Exactly as written, return every line of the data below.

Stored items
-.-.-

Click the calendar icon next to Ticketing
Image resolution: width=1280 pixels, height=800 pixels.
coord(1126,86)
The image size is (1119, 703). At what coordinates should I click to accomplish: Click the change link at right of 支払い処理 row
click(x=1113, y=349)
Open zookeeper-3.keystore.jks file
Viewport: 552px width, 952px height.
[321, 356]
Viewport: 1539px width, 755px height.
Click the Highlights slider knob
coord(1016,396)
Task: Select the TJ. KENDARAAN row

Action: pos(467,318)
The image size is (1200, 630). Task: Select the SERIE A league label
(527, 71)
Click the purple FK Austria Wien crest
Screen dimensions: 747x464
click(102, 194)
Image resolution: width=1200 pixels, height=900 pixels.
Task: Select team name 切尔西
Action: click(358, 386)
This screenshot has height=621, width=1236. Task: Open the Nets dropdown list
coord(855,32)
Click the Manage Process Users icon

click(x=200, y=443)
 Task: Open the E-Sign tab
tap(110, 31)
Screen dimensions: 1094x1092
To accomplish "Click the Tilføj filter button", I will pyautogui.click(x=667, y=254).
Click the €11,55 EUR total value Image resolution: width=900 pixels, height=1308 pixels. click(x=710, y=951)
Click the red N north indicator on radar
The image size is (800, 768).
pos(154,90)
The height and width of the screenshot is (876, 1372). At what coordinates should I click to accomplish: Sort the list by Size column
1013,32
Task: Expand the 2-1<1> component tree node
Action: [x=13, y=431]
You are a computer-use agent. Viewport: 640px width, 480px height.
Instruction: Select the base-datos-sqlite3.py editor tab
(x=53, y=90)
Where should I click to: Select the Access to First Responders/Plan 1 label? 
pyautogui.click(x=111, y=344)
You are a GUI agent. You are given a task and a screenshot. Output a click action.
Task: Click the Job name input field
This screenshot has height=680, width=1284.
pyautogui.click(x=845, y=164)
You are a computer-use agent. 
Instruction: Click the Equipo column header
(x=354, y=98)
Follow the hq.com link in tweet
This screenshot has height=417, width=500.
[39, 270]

-.-.-

SOLVED EXERCISE:
Click the calendar icon next to Ticketing
Image resolution: width=1280 pixels, height=800 pixels.
coord(1126,86)
The image size is (1119, 703). At what coordinates should I click to accomplish: Click the change link at right of 支払い処理 row
click(x=1113, y=349)
Open zookeeper-3.keystore.jks file
Viewport: 552px width, 952px height.
[321, 356]
Viewport: 1539px width, 755px height.
Click the Highlights slider knob
coord(1016,396)
Task: Select the TJ. KENDARAAN row

Action: pos(467,318)
The image size is (1200, 630). Task: Select the SERIE A league label
(527, 71)
Click the purple FK Austria Wien crest
Screen dimensions: 747x464
click(102, 194)
Image resolution: width=1200 pixels, height=900 pixels.
Task: Select team name 切尔西
Action: click(358, 386)
This screenshot has height=621, width=1236. Task: Open the Nets dropdown list
coord(855,32)
Click the Manage Process Users icon

click(x=200, y=443)
 Task: Open the E-Sign tab
tap(110, 31)
Screen dimensions: 1094x1092
To accomplish "Click the Tilføj filter button", I will pyautogui.click(x=667, y=254).
Click the €11,55 EUR total value Image resolution: width=900 pixels, height=1308 pixels. click(x=710, y=951)
Click the red N north indicator on radar
The image size is (800, 768).
pos(154,90)
The height and width of the screenshot is (876, 1372). At what coordinates should I click to accomplish: Sort the list by Size column
1013,32
Task: Expand the 2-1<1> component tree node
Action: [x=13, y=431]
You are a computer-use agent. Viewport: 640px width, 480px height.
Instruction: Select the base-datos-sqlite3.py editor tab
(x=53, y=90)
Where should I click to: Select the Access to First Responders/Plan 1 label? 
pyautogui.click(x=111, y=344)
You are a GUI agent. You are given a task and a screenshot. Output a click action.
Task: Click the Job name input field
This screenshot has height=680, width=1284.
pyautogui.click(x=845, y=164)
You are a computer-use agent. 
Instruction: Click the Equipo column header
(x=354, y=98)
Follow the hq.com link in tweet
This screenshot has height=417, width=500.
[39, 270]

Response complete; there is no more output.